Wilson commanded the 5th Infantry Brigade during the campaign to liberate the Falkland Islands after their seizure by the Argentinians, and was responsible for the southern flank of British forces on East Falkland, in their advance towards the Islands' capital, Stanley. First, Wilson was able to secure a large part of the eastern island, with the so-called "bold move" but, during the further advance, an Argentine air attack on two landing ships, Sir Galahad and Sir Tristram, occurred at Port Pleasant (sometimes also called Fitzroy or Bluff Cove) at noon on 8 June 1982. 46 British soldiers and 3 Asian crew members were killed, and 115 men suffered severe burns. It was the largest single loss of men on the British side in this war. Several TV crews were on site during the attack and the resulting footage was shown on TV news bulletins later that same day. At the conclusion of the conflict, Wilson was the only senior British officer who failed to receive any honours in recognition of his service. Whether this was as a consequence of the attack is not known.

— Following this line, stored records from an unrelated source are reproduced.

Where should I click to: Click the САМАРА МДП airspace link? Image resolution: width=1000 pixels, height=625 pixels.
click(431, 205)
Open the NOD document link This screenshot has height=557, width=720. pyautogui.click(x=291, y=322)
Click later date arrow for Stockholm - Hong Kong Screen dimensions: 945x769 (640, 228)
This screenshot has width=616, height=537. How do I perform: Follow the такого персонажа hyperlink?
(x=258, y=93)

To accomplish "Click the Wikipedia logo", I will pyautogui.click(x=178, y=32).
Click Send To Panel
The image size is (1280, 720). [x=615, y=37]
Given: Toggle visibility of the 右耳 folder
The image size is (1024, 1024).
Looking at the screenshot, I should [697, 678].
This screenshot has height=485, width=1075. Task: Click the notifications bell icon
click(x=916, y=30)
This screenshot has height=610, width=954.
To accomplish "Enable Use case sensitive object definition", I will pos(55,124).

On 27 March 2022 Channel 4 broadcast the TV documentary "Falklands War: The Untold Story" with the strap-line "On the 40th anniversary of the conflict, senior commanders and ground troops reveal how a series of mistakes nearly cost Britain its hard-won victory over Argentina in the South Atlantic". The programme featured criticism of Wilson. It was stated that he had almost been sacked for poor and indecisive performance on a training exercise in the UK prior to deployment, and that Dwin Bramall, then Chief of the General Staff, later described the decision to retain him in command as one of the worst he had made in over forty years as a soldier. One interviewee described Wilson as a “bloody idiot” presiding over a “bloody shambles”. Julian Thompson recounted how when Wilson proposed that his brigade should walk to Fitzroy, Major John Crosland (2 Para) had replied "Brigadier, are you pissed?". Thompson further stated that "I perceive that Tony was engaged in some sort of race with 3 Commando Brigade to get his chaps there first. The thing about military setups is, everyone thinks about their own side, even people on your own side who aren't part of you are the enemy".

===Later career===
On 31 December 1982, a little over six months after the end of the war, Wilson stepped down from all his military posts. He retired from the Army on 31 January 1983 at age 47. Shortly after, he emigrated to the United States with his wife and largely retreated from public view.

Wilson turned to publishing travel books under his name Mathew Wilson (see Literature section below).
From 1983 to 1985 Wilson was managing director of Wilderness Foundation UK, a nonprofit organization that provides the opportunity to its seminar participants to experience nature and wilderness.

==Personal life==
He was married to Janet Mary Mowll and was the father of a son and a daughter. He and his wife lived in the United States.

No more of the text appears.